Canadian hotels aren’t cheap – these days, nothing is – but their average rates are well down in a global ranking.

According to Bloomberg’s world hotel index, Toronto ranks No. 26, with the average hotel cost at $189 (U.S.) a night. Further down the list, tied for No. 38, are Montreal and Vancouver at $177, with Calgary at No. 49 at $162.

The world’s most expensive hotels in the ranking of 106 cities are in Geneva ($308), Dubai ($273), Kuwait City ($253), Zurich ($250), and Miami ($245).

Rounding out the top 10 are Hong Kong ($242), Edinburgh ($241), London and Singapore ($235), and New York ($233). Paris just misses, at No. 11, at $232.

At the bottom are Warsaw ($84), Sofia ($83), Calcutta ($81), Chennai, India, and Makati City, Philippines ($78), and Hanoi ($62).

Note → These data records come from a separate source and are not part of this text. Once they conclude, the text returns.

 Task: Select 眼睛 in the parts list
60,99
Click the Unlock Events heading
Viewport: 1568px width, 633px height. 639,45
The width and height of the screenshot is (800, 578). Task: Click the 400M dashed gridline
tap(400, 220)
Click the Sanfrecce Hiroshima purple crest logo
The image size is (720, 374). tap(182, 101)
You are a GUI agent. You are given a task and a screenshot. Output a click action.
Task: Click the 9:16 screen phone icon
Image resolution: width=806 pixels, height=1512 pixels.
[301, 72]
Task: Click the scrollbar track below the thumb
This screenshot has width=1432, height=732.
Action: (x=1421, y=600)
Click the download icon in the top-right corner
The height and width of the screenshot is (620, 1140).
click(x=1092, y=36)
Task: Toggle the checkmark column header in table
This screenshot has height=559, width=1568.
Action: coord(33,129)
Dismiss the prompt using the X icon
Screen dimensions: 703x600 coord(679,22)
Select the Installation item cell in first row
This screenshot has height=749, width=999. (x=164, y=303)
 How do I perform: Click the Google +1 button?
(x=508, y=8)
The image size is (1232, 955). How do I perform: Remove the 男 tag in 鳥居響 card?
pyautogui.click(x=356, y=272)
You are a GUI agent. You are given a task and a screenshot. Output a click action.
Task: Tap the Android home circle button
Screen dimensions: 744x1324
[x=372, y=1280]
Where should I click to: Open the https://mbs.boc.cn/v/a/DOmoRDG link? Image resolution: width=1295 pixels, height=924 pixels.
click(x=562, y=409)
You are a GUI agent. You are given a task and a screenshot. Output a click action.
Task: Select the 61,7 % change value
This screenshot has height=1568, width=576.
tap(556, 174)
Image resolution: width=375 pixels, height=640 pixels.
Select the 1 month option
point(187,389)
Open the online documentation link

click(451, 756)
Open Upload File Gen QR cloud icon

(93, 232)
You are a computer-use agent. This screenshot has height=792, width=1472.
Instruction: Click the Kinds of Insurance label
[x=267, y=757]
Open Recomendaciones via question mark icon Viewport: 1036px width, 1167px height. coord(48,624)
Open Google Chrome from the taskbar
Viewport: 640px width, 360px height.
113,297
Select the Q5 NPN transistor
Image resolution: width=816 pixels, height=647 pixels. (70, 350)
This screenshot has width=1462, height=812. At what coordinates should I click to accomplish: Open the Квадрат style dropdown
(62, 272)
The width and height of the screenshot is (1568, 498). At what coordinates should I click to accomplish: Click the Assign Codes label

“Geneva is very expensive because of all the international organizations and the ancillary businesses in the city,” Jan Freitag of research company STR Inc. told Bloomberg.

 “These people don’t tend to pay for themselves and that means they can stay at very high- end properties.”

Economic growth slows
Canada’s economy limped through a brutal winter, with growth slowing to an annual pace of 1.2 per cent in the first three months of the year.

It was the slowest growth since the fourth quarter of 2012.

Today's measure by Statistics Canada of gross domestic product in the first quarter marked a decleration from the 2.7 per cent of the final three months of 2013.

That fourth-quarter reading was revised down from an earlier measure of 2.9 per cent.

While growth slowed, Canada’s economy still outpaced that of the United States, whose economy contracted to the tune of 1 per cent, annualized, in the first quarter.

The Statistics Canada measure came in below the expectations of economists, who had expected a reading of up to 1.8 per cent.

On a monthly basis, the economy inched ahead by 0.1 per cent in March to cap the quarter.

So why exactly has Britain’s statistics agency decided to include prostitution and the illegal drug trade in its new measure of gross domestic product?

As The Globe and Mail’s Jacqueline Nelson reports, the Office for National Statistics is doing just that, and, in an initial measure, found that those underground activities added more than $18-billion (U.S.) to the economy in 2009.

Here’s the take from BMO’s Ms. Lee:

“The U.K. is joining the likes of Italy, Finland, Norway and a few other European nations in including prostitution and the drug trade in its GDP calculation. Although there is some speculation that this is being done to boost the size of its economy and, thus, have a smaller debt-to-GDP ratio, there is another reason. The European Union must comply with new Eurostat guidelines, and estimates must be made for all transactions in which ‘all units involved enter the actions voluntarily.’ Of course, the voluntary part might be debatable. Besides, how accurate will these figures be? How exactly does one collect a data series on the sex trade? Will there be a deflator applied as well, so we can have a nominal and real series? In any event, it is estimated that these new sectors will add 0.7 per cent to GDP as of 2009.”